Bloomberg: “Far from freeing up engineers for a life of leisure, increasingly capable AI coding agents—including Anthropic PBC’s Claude Code and OpenAI’s Codex—have over the past few months created a kind of productivity paranoia among executives and, by extension, the people who work for them. These agents do more than generate text or images, as consumer-facing chatbots do. Instead they plan, execute and complete tasks on behalf of their human users, even creating their own agents to do the work for them. That may mean building and debugging an app, scheduling a meeting or buying a pair of pants, all with minimal human oversight. The fact that AI agents can produce more code than mere humans in less time has morphed into a sense that they therefore must. As OpenAI’s president, Greg Brockman, recently put it on X, it “feels like such a wasted opportunity every moment your agents aren’t running.””

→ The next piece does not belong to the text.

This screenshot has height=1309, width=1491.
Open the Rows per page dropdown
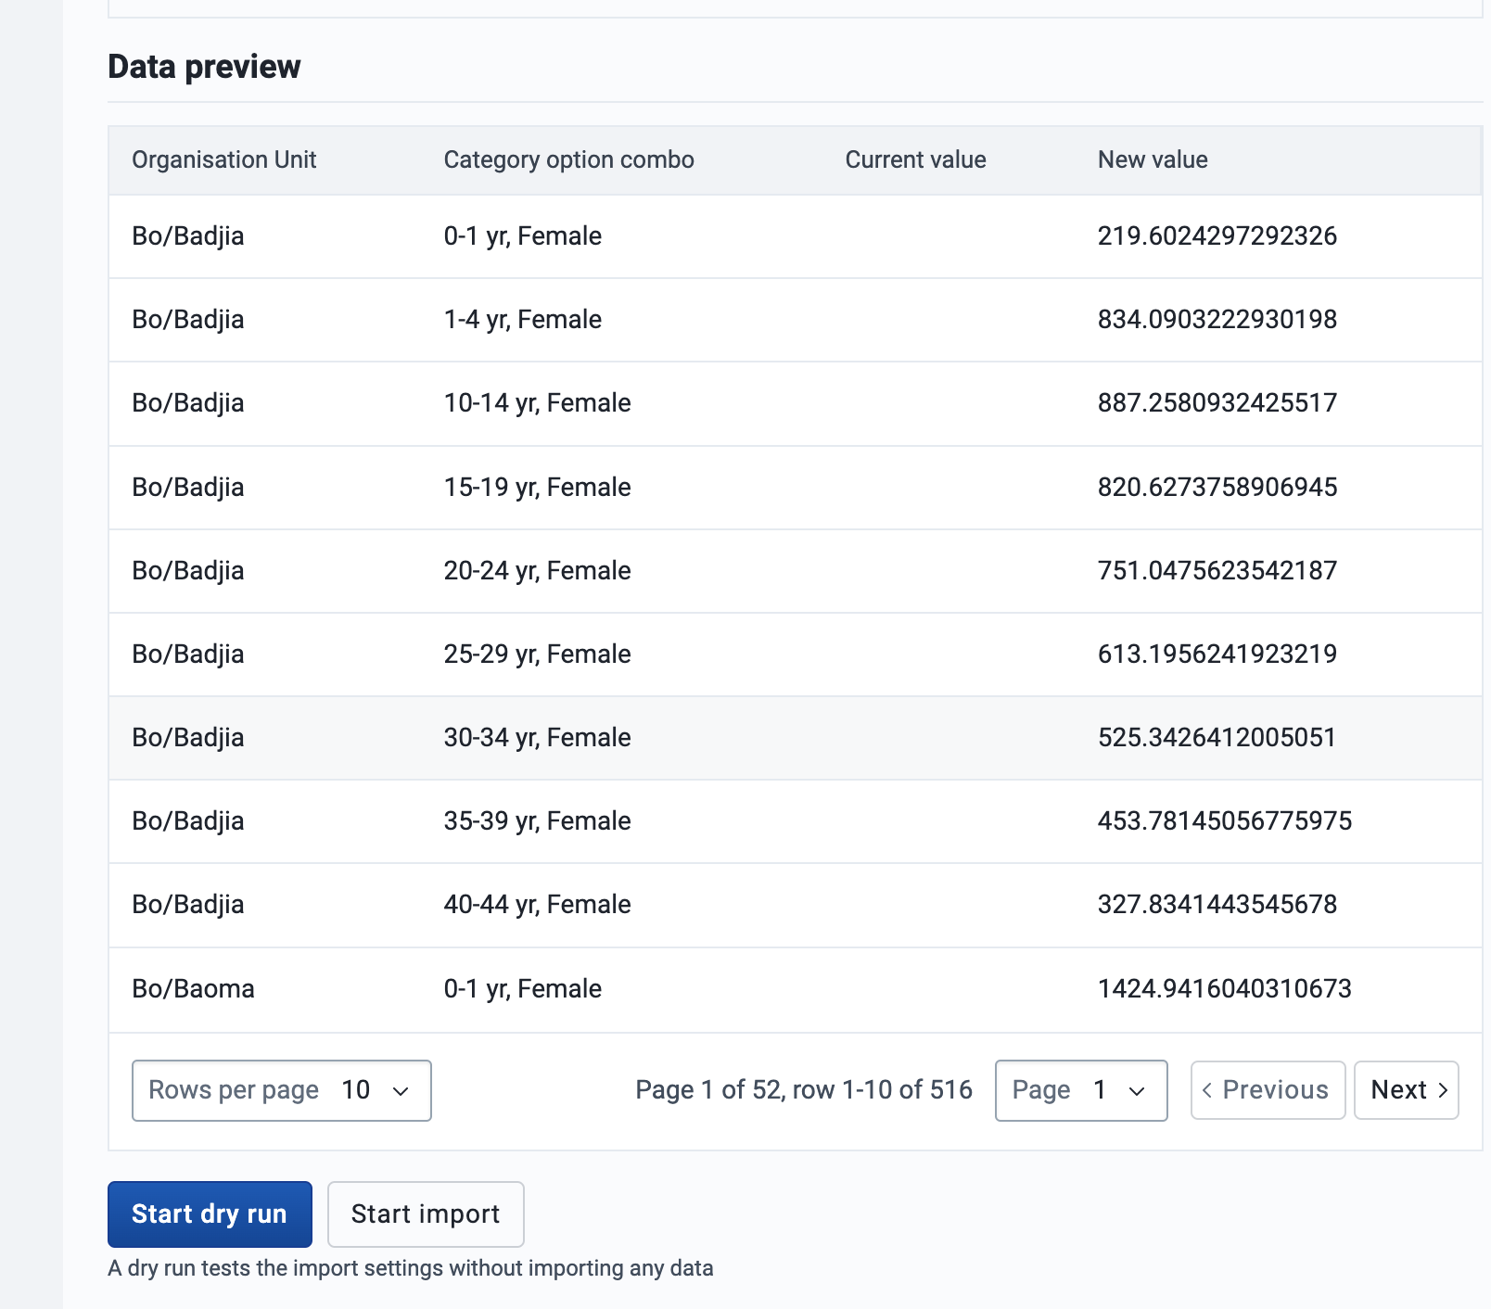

Ajay Shah on the Indian IT industry: “From the point of view of investment and corporate finance, big changes are required. Historically, Indian IT firms have exhibited the financial characteristics of stable utilities. There was a bias toward distributing cash to shareholders rather than reinvesting it in research and development. This strategy of capital allocation must change. The financial system must transition from pricing these firms as low-risk utilities to valuing them as complex, adaptive, technology integrators. Management teams must alter how they communicate with capital markets. Boards must show their portfolio of technological bets to the financial system, outlining the risk of their AI investment and its potential return. The world will always want intellectual capability. The constraint on growth is not the capability of algorithms but the availability of human ingenuity. The task for India is to double down on producing, owning, and growing intellectual capital, in the emergence of a firm culture of knowledge and innovation.”
TheMaxSource: “Zero based budgeting requires every expense to be justified from the ground up, as if the company were starting fresh. This method is not simply about cutting costs. It is about allocating money only to activities that create real value. For founders and executives, zero based budgeting brings clarity, accountability and speed. It eliminates autopilot spending and replaces it with intentional decision making.”
McKinsey: “India’s retail landscape is deeply fragmented, shaped by decades of traditional distribution networks, regional supply chains, and a political economy that reinforces support for micro, small, and medium-size enterprises (MSMEs) as an important driver of employment. Nearly 60 million MSMEs form the backbone of this ecosystem, collectively contributing close to $1 trillion in value to the economy every year, which is roughly 30 percent of national GDP. These MSMEs operate across multiple subsegments defined by category, geography, scale, and formality. Fragmentation is structural and likely to persist, creating a unique environment where small sellers and local traders coexist alongside large national and international retailers. We therefore believe this large, fragmented, and growing group of sellers will seek services and digital solutions that are fit-for-purpose: unbundled, flexible, lower-cost and more “consumer direct” relative to offerings provided by today’s dominant marketplaces.”